Self-organized network evolution coupled to extremal dynamics

TL;DR

This paper investigates how the co-evolution of network topology and dynamics, modeled through a coupled Bak-Sneppen and fitness network process, leads to self-organized critical states with power-law behaviors.

Contribution

It introduces a novel coupled model of network evolution and extremal dynamics, revealing self-organization into complex states with emergent power-law properties.

Findings

System self-organizes into a non-trivial state

Power-law decay in dynamical and topological quantities

Feedback mechanisms influence network correlation and percolation

Abstract

The interplay between topology and dynamics in complex networks is a fundamental but widely unexplored problem. Here, we study this phenomenon on a prototype model in which the network is shaped by a dynamical variable. We couple the dynamics of the Bak-Sneppen evolution model with the rules of the so-called fitness network model for establishing the topology of a network; each vertex is assigned a fitness, and the vertex with minimum fitness and its neighbours are updated in each iteration. At the same time, the links between the updated vertices and all other vertices are drawn anew with a fitness-dependent connection probability. We show analytically and numerically that the system self-organizes to a non-trivial state that differs from what is obtained when the two processes are decoupled. A power-law decay of dynamical and topological quantities above a threshold emerges spontaneously, as well as a feedback between different dynamical regimes and the underlying correlation and percolation properties of the network.

Task directions — Translate this sentence from the network evolution text into Spanish: "Here, we study this phenomenon on a prototype model in which the network is shaped by a dynamical variable." Rely only on the network evolution text.

Entries shown —
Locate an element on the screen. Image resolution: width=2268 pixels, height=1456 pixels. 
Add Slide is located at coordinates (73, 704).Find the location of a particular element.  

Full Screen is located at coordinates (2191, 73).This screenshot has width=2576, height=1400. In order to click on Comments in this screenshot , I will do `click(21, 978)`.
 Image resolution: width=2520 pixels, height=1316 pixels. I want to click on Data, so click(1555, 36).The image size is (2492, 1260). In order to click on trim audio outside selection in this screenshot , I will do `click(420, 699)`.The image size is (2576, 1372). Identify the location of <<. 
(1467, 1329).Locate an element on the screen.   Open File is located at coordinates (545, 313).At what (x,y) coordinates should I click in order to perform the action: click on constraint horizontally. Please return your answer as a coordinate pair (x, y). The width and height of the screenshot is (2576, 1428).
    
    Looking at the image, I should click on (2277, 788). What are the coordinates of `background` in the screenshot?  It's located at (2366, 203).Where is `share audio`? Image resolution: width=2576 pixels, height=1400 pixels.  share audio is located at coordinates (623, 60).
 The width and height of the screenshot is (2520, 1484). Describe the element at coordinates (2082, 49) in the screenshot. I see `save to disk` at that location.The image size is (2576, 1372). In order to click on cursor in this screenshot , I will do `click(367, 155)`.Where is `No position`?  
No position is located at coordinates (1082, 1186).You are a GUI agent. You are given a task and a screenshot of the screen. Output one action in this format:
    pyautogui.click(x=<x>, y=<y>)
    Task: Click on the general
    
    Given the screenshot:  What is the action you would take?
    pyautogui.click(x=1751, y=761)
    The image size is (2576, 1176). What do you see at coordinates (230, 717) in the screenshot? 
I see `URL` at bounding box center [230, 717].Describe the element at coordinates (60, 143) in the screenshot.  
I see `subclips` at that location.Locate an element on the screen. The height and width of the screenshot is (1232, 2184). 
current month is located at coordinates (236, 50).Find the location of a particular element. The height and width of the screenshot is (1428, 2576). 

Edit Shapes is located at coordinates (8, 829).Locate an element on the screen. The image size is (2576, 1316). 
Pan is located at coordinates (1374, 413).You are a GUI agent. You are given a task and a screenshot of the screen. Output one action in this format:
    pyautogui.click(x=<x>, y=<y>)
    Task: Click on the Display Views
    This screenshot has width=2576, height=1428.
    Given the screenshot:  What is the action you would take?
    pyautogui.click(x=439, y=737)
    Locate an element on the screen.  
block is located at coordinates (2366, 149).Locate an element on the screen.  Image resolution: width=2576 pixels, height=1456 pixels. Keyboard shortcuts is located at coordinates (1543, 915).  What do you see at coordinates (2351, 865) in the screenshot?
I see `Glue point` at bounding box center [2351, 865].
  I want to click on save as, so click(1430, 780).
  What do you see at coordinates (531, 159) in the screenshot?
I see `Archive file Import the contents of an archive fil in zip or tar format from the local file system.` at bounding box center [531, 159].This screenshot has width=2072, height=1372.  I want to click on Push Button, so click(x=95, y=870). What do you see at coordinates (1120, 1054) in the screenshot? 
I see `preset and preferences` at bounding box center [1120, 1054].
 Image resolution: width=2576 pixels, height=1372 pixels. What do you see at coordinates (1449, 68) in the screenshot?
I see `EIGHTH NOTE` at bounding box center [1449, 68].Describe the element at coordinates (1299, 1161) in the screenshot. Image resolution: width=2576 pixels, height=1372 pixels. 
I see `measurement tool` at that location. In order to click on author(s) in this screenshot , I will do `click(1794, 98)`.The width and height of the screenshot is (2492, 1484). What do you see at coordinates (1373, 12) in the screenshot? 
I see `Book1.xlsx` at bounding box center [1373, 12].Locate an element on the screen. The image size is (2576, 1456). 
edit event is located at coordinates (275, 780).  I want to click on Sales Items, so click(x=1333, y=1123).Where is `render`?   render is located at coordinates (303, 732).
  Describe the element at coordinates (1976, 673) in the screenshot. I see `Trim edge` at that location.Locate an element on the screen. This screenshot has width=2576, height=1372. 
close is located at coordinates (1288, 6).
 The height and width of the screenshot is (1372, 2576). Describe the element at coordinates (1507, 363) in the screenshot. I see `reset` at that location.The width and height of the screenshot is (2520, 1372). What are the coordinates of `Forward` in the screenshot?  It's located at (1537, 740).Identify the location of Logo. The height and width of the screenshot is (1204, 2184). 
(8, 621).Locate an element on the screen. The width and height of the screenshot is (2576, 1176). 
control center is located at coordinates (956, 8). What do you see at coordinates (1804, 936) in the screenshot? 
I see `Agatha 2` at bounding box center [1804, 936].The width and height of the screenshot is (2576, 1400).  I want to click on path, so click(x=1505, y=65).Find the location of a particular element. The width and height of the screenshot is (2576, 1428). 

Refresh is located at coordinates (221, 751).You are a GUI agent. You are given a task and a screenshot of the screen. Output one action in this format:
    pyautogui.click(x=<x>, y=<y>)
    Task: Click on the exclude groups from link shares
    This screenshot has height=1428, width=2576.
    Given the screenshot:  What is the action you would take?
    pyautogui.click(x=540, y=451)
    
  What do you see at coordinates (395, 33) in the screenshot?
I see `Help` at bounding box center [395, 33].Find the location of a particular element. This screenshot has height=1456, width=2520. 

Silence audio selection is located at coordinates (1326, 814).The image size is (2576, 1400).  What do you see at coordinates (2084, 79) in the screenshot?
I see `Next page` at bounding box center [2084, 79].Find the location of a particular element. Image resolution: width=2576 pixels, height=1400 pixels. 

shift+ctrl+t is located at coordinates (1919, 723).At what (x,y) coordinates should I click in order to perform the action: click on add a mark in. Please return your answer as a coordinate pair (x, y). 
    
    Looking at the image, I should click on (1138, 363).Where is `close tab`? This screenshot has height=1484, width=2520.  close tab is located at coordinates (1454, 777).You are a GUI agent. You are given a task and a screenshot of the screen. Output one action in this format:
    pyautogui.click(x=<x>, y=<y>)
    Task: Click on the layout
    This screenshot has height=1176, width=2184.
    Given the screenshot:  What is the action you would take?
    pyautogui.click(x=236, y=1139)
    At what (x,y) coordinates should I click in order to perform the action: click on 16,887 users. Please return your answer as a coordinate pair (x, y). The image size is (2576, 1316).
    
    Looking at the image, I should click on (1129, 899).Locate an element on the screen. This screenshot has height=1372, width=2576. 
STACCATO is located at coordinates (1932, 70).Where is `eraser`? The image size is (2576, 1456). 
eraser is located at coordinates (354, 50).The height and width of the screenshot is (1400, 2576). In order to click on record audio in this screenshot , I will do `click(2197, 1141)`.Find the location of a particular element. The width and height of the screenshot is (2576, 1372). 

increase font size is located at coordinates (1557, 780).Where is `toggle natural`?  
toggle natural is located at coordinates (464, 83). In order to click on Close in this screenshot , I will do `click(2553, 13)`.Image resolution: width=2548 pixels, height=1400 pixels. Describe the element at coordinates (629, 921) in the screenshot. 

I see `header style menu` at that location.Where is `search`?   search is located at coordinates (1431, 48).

Written answer — Aquí estudiamos este fenómeno en un modelo prototipo en el que la red está moldeada por una variable dinámica.